Field tuned critical fluctuations in YFe2Al10: Evidence from magnetization, 27Al (NMR, NQR) investigations

TL;DR

This study investigates the quantum critical behavior of YFe2Al10 through magnetization, specific heat, and NMR/NQR measurements, revealing critical fluctuations and a field-tuned crossover from quantum criticality to Fermi liquid behavior.

Contribution

It provides experimental evidence of field-tuned critical fluctuations and quantum criticality in YFe2Al10, highlighting the role of ferromagnetic correlations and the suppression of fluctuations by magnetic field.

Findings

Critical fluctuations follow a T^-0.4 power law.

Ferromagnetic correlations are indicated by susceptibility and relaxation rate.

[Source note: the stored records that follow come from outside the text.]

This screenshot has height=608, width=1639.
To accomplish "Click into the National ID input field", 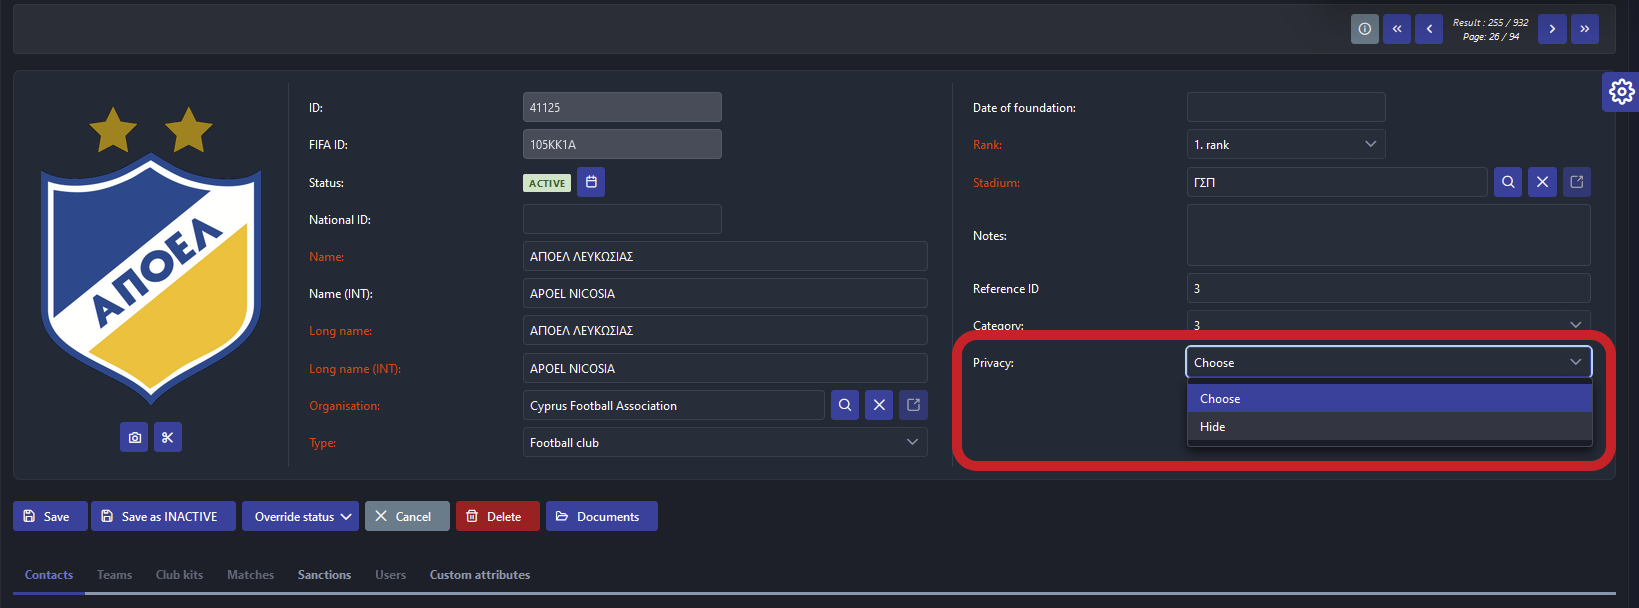I will coord(622,219).

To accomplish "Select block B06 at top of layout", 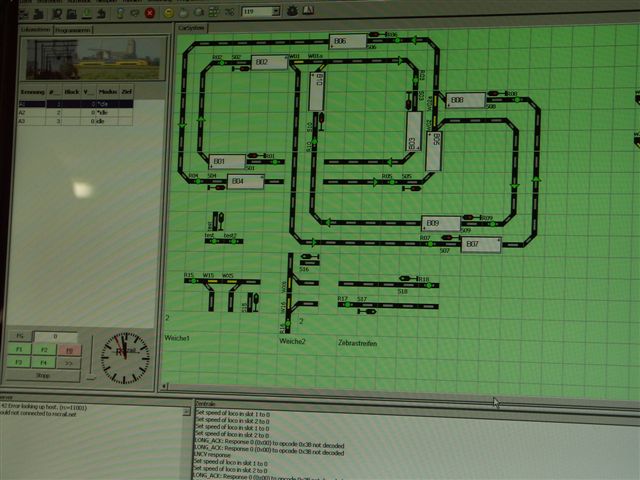I will 341,41.
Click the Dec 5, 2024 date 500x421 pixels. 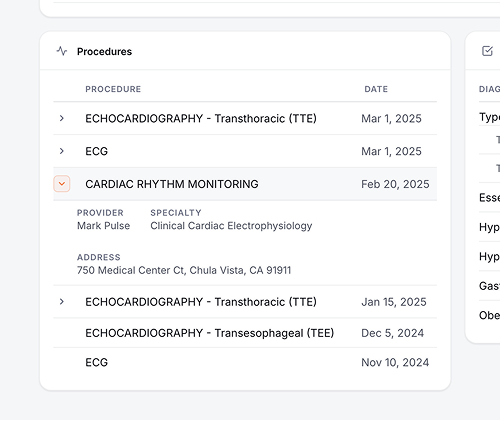point(392,333)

Magnetic field suppresses fluctuations, inducing a crossover to Fermi liquid behavior.

Abstract

We report magnetization, specific heat, and NMR investigations on YFe2Al10 over a wide range in temperature and magnetic field and zero field (NQR) measurements. Magnetic susceptibility, specific heat and spin-lattice relaxation rate divided by T (1/T1T) follow a weak power law (T^-0.4) temperature dependence, which is a signature of critical fluctuations of Fe moments. The value of the Sommerfeld-Wilson ratio and linear relation between 1/T1T and chi(T) suggest the existence of ferromagnetic correlations in this system. No magnetic ordering down to 50 mK in Cp(T) and the unusual temperature and field scaling of the bulk and NMR data are associated with a magnetic instability which drives the system to quantum criticality. The magnetic properties of the system are tuned by field wherein ferromagnetic fluctuations are suppressed and a crossover from quantum critical to FL behavior is observed with increasing magnetic field.